This case involves a junior at a large state university who died after attending a party at a fraternity house. The student was found unconscious by members of the fraternity after having ingested a large quantity of illegal drugs that were provided by fraternity members. After finding the student, members of the fraternity attempted in vain to revive him by slapping him on the face, as well as splashing him with cold water. Nearly two hours after the student was found to be unconscious fraternity members called for an ambulance, who pronounced the student dead at the scene.
Question(s) For Expert Witness
- 1. Please describe your experience with fraternity safety and compliance, especially as it relates to drugs and alcohol.
- 2. What are safeguards to prevent incidents like this from occurring?
Expert Witness Response E-133396
The incident described should have never happened. I have more than 25 years experience at the campus level in fraternity conduct policy development, education, and enforcement and have directly supervised national fraternity and sorority activities on campus for more than 10 years. I have also served as 4 years as an elected national officer supervising 6 chapters and participating in student leader (chapter officer) training and alumni education. My extensive volunteer work at the chapter level affords me an excellent understanding of the actual functioning of chapters and undergraduate behavior. Further, I am very familiar with the functioning of well run national fraternities, who either through their insurers or risk reduction organizations, have extensive education programs and training to prevent situations described in the scenario. Universities also sponsor education and compliance work; however some universities are more likely to employ a harm reduction model than work on risk and protective factors, making the scenario described more likely to happen. Alcohol problems are predictable and the fraternity in question should have had procedures in place to prevent minors from consuming alcohol. In the best case, the chapter is alcohol-free and does not or should not be hosting events with substances at the facility. The group should have also had sober officers at the event in order to have the capacity to act during an emergency.

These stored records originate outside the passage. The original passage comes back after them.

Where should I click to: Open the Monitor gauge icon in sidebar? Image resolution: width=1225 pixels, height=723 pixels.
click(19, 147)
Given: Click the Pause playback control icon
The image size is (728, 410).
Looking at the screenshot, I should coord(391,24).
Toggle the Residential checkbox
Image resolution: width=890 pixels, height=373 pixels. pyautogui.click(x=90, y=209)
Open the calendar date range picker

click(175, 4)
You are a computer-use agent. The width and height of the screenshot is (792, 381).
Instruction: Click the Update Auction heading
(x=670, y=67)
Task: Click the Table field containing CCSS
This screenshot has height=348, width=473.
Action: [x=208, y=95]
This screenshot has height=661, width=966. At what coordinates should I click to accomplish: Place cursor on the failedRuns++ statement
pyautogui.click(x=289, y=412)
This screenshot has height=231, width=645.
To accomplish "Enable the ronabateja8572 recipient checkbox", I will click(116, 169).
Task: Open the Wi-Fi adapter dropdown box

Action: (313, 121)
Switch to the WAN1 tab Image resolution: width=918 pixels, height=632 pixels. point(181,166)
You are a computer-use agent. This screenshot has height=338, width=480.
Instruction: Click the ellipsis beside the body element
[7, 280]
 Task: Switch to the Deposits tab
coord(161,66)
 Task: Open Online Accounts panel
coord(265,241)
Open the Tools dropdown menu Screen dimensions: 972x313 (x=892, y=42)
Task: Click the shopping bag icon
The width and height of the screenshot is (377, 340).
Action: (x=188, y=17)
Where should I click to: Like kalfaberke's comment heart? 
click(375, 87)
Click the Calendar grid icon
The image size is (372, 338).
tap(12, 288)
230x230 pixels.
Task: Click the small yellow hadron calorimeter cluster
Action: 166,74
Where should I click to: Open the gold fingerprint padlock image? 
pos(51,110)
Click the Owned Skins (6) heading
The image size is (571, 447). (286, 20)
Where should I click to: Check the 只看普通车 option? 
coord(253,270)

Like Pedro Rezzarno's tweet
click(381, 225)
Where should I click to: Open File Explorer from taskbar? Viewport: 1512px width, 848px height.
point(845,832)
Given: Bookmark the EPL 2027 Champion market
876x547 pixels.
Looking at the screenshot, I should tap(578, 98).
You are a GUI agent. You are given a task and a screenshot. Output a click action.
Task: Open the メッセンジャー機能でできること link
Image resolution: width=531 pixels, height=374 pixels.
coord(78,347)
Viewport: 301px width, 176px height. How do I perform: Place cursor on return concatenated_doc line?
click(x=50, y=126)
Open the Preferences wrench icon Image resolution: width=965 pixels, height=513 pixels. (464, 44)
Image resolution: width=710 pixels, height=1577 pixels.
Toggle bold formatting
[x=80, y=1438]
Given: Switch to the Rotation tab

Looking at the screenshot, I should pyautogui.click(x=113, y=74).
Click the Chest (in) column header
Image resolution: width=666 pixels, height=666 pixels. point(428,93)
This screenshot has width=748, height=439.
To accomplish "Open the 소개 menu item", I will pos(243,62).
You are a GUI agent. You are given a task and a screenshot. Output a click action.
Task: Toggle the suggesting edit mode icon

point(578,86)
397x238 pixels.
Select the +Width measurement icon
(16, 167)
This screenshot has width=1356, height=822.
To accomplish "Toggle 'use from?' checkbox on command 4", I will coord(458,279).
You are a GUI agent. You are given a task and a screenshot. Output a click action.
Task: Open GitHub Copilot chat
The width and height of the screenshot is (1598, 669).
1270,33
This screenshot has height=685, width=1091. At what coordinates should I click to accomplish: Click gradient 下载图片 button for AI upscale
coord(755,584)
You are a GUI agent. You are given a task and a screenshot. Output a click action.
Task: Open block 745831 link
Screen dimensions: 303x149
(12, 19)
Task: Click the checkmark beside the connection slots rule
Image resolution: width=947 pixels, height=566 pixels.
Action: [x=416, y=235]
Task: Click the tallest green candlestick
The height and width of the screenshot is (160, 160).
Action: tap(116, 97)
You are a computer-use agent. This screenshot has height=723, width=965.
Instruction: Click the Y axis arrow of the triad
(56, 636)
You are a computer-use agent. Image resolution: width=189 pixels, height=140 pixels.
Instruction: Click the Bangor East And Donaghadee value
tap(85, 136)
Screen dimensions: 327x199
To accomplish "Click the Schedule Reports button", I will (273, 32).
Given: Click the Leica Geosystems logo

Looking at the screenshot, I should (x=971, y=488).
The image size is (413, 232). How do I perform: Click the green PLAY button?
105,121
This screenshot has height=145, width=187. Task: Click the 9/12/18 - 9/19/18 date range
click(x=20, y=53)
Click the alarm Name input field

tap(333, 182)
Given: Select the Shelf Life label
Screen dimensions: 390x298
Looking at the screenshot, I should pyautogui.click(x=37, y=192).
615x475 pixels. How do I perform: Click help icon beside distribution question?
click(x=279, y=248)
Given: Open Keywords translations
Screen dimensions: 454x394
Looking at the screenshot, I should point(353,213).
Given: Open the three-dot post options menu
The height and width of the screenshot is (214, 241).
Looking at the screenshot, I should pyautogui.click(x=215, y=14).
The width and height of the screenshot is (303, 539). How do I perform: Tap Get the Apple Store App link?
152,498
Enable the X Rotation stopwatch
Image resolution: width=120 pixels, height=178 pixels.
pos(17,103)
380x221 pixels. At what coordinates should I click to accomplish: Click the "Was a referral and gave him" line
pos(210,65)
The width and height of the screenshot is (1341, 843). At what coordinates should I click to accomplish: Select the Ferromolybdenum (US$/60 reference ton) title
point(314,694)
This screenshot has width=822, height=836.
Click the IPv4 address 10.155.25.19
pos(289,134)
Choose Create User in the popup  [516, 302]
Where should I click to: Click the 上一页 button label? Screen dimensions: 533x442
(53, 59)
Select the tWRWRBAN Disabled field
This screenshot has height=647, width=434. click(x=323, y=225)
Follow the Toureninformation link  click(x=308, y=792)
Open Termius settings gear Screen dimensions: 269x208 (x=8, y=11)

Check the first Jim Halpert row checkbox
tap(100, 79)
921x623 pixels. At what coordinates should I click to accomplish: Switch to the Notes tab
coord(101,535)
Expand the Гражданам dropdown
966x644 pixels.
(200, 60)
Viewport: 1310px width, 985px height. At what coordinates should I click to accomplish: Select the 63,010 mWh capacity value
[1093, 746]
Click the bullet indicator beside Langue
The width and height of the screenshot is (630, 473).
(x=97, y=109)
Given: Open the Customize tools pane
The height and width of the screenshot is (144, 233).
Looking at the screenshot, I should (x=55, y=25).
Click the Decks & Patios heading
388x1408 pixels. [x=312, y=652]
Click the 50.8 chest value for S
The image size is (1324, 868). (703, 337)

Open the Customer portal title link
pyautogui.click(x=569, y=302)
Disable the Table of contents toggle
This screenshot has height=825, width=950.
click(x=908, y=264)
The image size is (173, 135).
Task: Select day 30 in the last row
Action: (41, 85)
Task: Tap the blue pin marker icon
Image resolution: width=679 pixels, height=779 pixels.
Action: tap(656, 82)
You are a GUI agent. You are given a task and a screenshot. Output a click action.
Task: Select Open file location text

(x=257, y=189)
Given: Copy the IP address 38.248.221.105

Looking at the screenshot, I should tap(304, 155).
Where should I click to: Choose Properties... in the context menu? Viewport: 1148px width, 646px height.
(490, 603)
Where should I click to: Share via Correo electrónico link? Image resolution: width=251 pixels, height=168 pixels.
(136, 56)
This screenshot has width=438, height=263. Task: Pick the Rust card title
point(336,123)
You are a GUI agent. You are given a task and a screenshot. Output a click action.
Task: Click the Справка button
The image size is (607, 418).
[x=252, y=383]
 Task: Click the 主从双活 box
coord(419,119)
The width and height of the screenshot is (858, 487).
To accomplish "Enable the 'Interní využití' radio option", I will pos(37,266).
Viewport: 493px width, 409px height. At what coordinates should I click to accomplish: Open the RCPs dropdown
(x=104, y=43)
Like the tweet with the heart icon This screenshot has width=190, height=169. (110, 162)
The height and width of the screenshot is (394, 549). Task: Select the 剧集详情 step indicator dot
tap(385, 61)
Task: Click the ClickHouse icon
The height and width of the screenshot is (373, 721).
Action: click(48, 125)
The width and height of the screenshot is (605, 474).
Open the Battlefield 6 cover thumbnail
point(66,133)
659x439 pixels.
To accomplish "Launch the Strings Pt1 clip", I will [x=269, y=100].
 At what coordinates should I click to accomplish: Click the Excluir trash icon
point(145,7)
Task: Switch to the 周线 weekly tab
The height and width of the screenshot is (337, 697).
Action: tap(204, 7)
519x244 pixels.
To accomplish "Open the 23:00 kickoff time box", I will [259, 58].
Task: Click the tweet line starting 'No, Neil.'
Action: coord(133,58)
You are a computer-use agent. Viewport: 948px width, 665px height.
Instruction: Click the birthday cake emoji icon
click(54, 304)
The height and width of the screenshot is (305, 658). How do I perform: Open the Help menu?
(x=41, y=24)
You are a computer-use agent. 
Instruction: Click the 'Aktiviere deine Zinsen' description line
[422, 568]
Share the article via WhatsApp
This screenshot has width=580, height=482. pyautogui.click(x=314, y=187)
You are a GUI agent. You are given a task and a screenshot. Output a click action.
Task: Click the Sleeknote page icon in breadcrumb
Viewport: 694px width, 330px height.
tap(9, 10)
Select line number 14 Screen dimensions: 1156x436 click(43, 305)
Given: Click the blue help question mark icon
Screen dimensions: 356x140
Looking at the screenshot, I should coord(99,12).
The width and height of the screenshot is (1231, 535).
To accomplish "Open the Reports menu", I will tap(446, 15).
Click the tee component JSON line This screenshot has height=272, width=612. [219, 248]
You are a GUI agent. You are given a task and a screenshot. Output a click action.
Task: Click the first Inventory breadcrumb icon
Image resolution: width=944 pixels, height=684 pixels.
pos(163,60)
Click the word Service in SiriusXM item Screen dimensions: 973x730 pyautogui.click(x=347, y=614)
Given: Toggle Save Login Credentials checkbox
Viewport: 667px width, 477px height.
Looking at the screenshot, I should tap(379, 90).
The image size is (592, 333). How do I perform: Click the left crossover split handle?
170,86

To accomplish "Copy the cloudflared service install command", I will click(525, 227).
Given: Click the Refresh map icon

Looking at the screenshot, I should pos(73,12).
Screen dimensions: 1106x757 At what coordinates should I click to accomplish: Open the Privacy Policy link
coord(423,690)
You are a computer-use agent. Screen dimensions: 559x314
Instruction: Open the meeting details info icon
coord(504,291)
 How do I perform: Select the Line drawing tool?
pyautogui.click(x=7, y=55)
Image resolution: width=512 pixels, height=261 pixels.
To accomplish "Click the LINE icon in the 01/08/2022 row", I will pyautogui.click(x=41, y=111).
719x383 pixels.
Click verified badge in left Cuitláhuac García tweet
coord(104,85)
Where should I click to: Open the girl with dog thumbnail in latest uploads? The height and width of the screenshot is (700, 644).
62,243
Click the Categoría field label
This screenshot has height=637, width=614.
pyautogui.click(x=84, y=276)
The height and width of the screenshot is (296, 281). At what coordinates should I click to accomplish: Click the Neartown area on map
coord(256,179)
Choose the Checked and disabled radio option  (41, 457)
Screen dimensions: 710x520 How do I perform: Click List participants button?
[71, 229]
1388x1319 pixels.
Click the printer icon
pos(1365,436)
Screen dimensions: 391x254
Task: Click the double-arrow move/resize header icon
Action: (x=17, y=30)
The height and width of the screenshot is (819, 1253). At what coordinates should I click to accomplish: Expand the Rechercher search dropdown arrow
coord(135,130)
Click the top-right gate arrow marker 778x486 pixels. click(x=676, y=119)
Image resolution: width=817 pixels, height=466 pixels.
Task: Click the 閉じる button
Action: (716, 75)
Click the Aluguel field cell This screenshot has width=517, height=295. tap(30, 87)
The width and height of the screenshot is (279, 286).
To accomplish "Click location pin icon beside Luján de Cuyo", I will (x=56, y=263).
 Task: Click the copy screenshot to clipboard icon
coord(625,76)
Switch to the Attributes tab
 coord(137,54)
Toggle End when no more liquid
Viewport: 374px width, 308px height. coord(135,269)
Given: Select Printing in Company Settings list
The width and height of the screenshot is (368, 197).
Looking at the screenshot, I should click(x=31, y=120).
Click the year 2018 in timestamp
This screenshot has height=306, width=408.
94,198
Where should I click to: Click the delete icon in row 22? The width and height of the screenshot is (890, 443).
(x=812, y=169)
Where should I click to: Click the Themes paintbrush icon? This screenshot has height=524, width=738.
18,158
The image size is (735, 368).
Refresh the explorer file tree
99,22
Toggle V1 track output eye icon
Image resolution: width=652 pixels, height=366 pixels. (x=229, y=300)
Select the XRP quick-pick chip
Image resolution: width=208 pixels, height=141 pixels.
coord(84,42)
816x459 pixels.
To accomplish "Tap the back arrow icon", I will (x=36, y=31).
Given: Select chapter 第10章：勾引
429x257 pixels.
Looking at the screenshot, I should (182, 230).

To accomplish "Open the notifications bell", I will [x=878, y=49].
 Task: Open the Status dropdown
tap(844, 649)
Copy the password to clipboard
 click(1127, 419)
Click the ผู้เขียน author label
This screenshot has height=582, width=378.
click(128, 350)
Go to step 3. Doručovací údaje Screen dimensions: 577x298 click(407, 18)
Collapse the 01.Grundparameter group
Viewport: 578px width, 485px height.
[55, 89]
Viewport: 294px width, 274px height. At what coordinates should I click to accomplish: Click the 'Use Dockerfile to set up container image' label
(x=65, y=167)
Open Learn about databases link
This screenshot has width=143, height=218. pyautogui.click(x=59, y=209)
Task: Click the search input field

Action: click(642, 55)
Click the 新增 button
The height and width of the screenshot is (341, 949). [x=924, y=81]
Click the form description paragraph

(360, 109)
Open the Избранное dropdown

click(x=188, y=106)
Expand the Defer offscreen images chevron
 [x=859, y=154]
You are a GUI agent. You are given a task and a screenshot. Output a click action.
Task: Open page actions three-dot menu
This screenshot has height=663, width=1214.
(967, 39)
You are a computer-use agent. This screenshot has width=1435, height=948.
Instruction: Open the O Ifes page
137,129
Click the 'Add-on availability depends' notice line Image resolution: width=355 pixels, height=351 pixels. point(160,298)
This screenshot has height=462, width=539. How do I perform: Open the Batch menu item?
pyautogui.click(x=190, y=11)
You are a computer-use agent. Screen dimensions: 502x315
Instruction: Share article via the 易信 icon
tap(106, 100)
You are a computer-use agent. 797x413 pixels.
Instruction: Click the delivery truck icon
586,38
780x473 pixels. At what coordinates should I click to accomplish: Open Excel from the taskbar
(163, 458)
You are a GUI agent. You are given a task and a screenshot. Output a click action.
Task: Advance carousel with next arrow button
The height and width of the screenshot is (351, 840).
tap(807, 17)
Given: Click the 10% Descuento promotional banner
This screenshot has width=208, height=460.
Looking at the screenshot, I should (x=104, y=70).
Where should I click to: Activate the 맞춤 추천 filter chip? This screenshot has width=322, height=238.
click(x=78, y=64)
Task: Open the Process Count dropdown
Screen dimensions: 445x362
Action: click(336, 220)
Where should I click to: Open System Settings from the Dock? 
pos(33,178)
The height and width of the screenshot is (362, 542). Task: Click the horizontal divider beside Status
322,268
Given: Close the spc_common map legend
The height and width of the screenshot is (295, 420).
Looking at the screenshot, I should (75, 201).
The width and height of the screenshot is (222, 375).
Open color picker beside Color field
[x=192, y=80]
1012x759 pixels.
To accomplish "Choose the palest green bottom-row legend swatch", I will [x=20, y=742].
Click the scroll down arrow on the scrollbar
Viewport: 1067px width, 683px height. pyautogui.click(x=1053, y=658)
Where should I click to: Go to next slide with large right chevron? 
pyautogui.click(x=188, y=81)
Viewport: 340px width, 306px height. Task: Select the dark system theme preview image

Expert Witness Response E-133405
As a former director of student conduct and conflict resolution, I wrote the Code of Organizational Conduct enforced within the system of my university. I have investigated incidents like the one described on numerous occasions. Having served as a campus-based professional for more than 12 years, my responsibilities involved determining who was at fault and associated consequences (sanctions) for their actions. Some safeguards include officer crisis response training to address emergency situations and seek medical assistance, amnesty policies for reporting parties and/or organizations (some institutions have put amnesty policies in place to ensure fear of repercussions is not a limiting factor to seeking care. These policies may still result in educational intervention for chapters and/or involved individuals,) and event management policies. Event management policies, protocols, and training include a requirement of sober event monitors in to ensure there are unimpaired individuals to respond to such matters when they arise. Event registration processes could also be used with the required use of third-party vendors. This provides the opportunity for campus-based professionals and/or inter/national organization staff to review the risk management plan for the event. It also ensures there is no common source alcohol provisions. Alcohol-free housing policies could also be implemented, which prevent the presence and consumption of alcohol within the fraternity facility. This requires chapters go off campus to a bar or other facility for the purpose of social events with alcohol. Bystander intervention and alcohol and other drug member education sessions should be also provided on an annual basis to ensure a baseline knowledge of responsible consumption, signs of alcohol poisoning, issues with mixing alcohol and other drugs, and self-evaluation of current usage patterns.